**Aufgabenstellung A:** Aktualisiere in der Auflistung die Zeilen von der Zeile mit „This screenshot has height=421, width=561.“ bis zur Zeile mit „Task: Click the Xetra last price 0.06€“, indem du „Click“ durch „Select“ ersetzt und alles Übrige unverändert lässt.

**Dokumenttext:**
AUF KREDIT GEGRÜNDET
Über allen möglichen Großereignissen und Stürmen im Wasserglas ist der Schuldenberg, den die EU vor sich herschiebt, etwas in den Hintergrund gerückt. Dabei wächst er nach wie vor und entfernt sich immer weiter von den Gewinnen, die in Europa im Umsatz von Waren und Dienstleistungen (noch) gemacht werden.
Nur am Rande klingt das Thema noch an:
Italien erhält einen zusätzlichen Verschuldungsrahmen von 20 Milliarden Euro, um seinen Banksektor vor dem Kollaps zu retten.
Die EZB verlängert ihr Anleihen-Aufkaufprogramm (für Staats- wie für Betriebsanleihen, angeblich sogar für Aktien).
Schäuble warnt vor dem Zerbrechen des Euro.
Griechenland erfüllt seine Hilfspaket-Vorgaben nicht und wird unter Druck gesetzt, weitere Kürzungen von Pensionen und Sozialleistungen vorzunehmen. Griechische Obdachlose und Flüchtlinge erfrieren, und die Medien machen die griechische Regierung dafür verantwortlich.
In Spanien muß wieder einmal eine Bank gerettet werden, und die spanischen Banken müssen nach Höchstgerichtsurteilen unrechtmäßig kassierte Zinsen zurückerstatten.
usw.
Teil 1: Die Staatsschulden in absoluten Zahlen
Die höchste Staatsverschuldung der gesamten EU weist heute Italien auf. Sie beträgt 2250,4 Milliarden, oder 2 Billionen 250,4 Milliarden Euro. (Dagegen nehmen sich die jetzt für die Bankenrettung bewilligten 20 Mrd. sehr winzig aus.) Wenn man einen Zins von nur 1% jährlich annimmt – was sicher zu niedrig ist, da ja Italien immer höhere Zinsen als z.B. Deutschland oder Holland anbieten mußte, um seine Anleihen loszuwerden – so kommt man auf einen Schuldendienst von 22,5 Mrd. Euro pro Jahr. Bei doppeltem Zins von 2% müßte Italien also 45 Mrd. Euro pro Jahr nur für Zinszahlungen aufwenden. Das wiederum heißt, daß es auf jeden Fall diese Summe als Neuschuld aufnehmen müßte. Dazu kommen noch Tilgungen der Altschuld, die ebenfalls durch Neuschulden beglichen werden müssen. Es ist also klar, daß Italiens Schuld nur wachsen kann, es fragt sich nur, bis wann? Es handelt sich immerhin um die 4-tgrößte Volkswirtschaft der EU und die 3-tgrößte der Eurozone.
Mit geringem Abstand hinter Italien folgen Frankreich und Deutschland mit 2170,8 und 2168,2 Milliarden Euro Schuld. Mit Modifikationen nach unten gilt natürlich auch für diese Staaten die Belastung durch Zinszahlungen und Tilgungen, wobei Deutschland eindeutig in der besseren Position ist, da die Bundesanleihe inzwischen als Referenzpapier am Wertpapiermarkt gilt, als eine Art sicherer Hafen, und Deutschland sich daher heute zum Nullzins, manchmal sogar zu Negativzinsen neu verschulden kann.

**Daten zur Aufgabe:**
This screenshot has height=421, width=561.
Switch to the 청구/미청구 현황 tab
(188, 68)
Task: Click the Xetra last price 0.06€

--

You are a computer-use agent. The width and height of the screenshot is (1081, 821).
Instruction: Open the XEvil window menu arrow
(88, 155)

**Aufgabenstellung B:** Schreibe aus dem Text über die Schulden der EU die Stelle von „In Spanien muß“ bis „kassierte Zinsen zurückerstatten.“ wortgetreu ab.

**Antwort A:**
This screenshot has height=421, width=561.
Switch to the 청구/미청구 현황 tab
(188, 68)
Task: Select the Xetra last price 0.06€

**Antwort B:**
In Spanien muß wieder einmal eine Bank gerettet werden, und die spanischen Banken müssen nach Höchstgerichtsurteilen unrechtmäßig kassierte Zinsen zurückerstatten.